Soros has spent heavily on backing “progressive” candidates for local prosecutorial offices across the nation, following the rise of the Black Lives Matter movement in 2014, which alleged that black defendants have been treated unfairly by the justice system.
In 2016, Foxx ran against incumbent Anita Alvarez. At the time, Alvarez was the center of much criticism after the 2014 death of an African-American teenager, LaQuan McDonald, at the hands of Chicago police officer Jason Van Dyke.
Foxx’s platform was generally one of criminal justice reform. At the time, she told local ABC News affiliate WLS-7 that she was hoping on “restoring faith in our criminal justice system” and “bridging the divide between the community and law enforcement.”

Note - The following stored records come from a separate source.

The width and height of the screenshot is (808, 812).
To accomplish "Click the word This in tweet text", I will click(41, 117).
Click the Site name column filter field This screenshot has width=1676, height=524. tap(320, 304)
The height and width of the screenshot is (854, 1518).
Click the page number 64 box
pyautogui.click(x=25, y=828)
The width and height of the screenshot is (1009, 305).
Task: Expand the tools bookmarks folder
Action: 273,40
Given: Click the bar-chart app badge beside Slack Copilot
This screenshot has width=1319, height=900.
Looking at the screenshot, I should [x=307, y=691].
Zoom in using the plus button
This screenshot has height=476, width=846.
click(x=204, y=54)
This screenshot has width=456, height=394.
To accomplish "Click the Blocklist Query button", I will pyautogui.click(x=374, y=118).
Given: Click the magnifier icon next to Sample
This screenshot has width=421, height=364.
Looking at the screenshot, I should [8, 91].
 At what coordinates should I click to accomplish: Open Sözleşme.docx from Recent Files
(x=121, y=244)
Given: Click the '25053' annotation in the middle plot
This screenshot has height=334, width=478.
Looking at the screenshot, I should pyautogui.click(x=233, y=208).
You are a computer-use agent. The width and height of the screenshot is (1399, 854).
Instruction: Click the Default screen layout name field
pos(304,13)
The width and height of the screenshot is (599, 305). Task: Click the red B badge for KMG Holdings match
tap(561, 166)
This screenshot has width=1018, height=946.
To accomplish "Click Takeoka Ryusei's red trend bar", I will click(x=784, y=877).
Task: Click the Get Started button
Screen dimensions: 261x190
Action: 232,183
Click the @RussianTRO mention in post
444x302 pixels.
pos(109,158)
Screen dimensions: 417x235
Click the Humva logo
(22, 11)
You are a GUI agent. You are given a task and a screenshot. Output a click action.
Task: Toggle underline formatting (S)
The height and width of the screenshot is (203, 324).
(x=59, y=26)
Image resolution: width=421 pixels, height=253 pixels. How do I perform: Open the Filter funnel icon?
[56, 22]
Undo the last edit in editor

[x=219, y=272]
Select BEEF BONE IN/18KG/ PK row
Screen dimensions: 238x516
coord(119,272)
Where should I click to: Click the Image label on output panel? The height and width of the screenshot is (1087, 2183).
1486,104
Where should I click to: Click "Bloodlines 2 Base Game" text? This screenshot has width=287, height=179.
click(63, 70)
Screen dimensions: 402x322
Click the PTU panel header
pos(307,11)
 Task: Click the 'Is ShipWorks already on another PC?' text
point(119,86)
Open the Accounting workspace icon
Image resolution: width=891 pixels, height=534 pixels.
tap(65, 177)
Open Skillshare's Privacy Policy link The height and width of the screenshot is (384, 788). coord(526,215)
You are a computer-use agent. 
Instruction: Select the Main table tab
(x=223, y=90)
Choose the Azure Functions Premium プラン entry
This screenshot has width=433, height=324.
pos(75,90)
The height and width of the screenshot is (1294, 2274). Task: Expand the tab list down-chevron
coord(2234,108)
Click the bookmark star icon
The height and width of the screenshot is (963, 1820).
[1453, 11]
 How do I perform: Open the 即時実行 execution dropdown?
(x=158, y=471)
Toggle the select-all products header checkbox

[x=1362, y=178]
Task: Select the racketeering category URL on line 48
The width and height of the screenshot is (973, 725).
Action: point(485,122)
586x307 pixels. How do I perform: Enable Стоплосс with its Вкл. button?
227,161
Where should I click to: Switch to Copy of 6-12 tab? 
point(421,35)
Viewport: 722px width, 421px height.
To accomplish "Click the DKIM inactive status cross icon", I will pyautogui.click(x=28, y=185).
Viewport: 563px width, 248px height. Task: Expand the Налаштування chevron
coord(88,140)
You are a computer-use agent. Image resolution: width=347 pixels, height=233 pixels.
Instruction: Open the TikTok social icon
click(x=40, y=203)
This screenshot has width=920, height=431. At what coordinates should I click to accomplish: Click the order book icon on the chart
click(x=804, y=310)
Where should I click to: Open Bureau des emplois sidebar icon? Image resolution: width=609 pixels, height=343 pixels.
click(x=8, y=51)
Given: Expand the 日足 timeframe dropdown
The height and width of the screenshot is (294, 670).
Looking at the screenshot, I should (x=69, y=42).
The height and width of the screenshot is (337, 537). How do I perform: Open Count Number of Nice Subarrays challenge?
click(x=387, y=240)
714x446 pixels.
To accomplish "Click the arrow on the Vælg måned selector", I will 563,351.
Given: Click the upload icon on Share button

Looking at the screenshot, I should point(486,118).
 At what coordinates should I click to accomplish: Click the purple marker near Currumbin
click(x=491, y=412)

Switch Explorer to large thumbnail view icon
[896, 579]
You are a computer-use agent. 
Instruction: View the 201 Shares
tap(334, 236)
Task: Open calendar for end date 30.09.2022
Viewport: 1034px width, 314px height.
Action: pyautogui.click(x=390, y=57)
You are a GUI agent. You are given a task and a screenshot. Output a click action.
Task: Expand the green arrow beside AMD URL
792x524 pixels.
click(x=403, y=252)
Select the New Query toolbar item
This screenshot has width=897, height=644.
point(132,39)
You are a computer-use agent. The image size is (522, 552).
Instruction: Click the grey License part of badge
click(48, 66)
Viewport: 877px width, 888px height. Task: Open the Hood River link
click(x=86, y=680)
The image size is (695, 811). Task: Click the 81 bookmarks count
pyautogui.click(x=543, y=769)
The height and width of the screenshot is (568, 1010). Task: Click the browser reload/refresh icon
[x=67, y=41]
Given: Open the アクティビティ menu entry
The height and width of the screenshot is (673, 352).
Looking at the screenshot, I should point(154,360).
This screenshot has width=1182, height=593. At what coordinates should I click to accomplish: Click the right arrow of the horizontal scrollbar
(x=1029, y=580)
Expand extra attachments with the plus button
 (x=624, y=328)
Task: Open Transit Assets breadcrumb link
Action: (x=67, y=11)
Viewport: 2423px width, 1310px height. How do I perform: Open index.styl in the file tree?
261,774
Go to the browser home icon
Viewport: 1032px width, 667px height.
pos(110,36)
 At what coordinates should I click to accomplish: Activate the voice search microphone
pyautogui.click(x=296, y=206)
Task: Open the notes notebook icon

In 2016, chicagoist.com reported that Alvarez had taken in donations from the “old-boy” network, however Foxx found other donors. One of those donors was Soros:
But Kim Foxx has also found two other sources of cash, in the form of twin $300,000 donations to a Super PAC supporting her called Illinois Safety & Justice. The sole donors to the PAC are neoliberal superdonor and conservative-boogeyman George Soros and a “dark-money” group called Civic Participation Action Fund. A Super PAC is a fundraising group, created by the 2010 Supreme Court Citizens United decision, that can raise as much money as they want for any candidate or cause—as long as they don’t coordinate on any level with political campaigns, which have much smaller campaign limits.
It has been found through state campaign finance records that Soros gave $333,000 to Kim Foxx’s Super PAC prior to the March 15, 2016 primary. He donated another $75,000 after she won.
Foxx beat out Alvarez in the primary, taking the win in the fall with no issue.
Breitbart News explains, “Soros has been intervening in local races for prosecutor, state’s attorney, and district attorney — often backing left-wing Democrats against other Democrats in doing so.”
In 2018, Breitbart News reported:
Left-wing billionaire George Soros continues to pour millions of dollars into hitherto-obscure local races for district attorney, backing “progressive” candidates who are opposing more traditional law-and-order prosecutors.
The Los Angeles Times reported earlier this month that Soros is involved in 21 district attorney races across the country — and that is just the spending that is known. He is also contributing money to non-profit organizations that are engaged in certain political activities but are not required to report donations.
The prosecutors office stated that the reason for dropping the charges against Smollett was because of his community service in the past.First assistant state’s attorney Joe Magats made the decision to drop charges.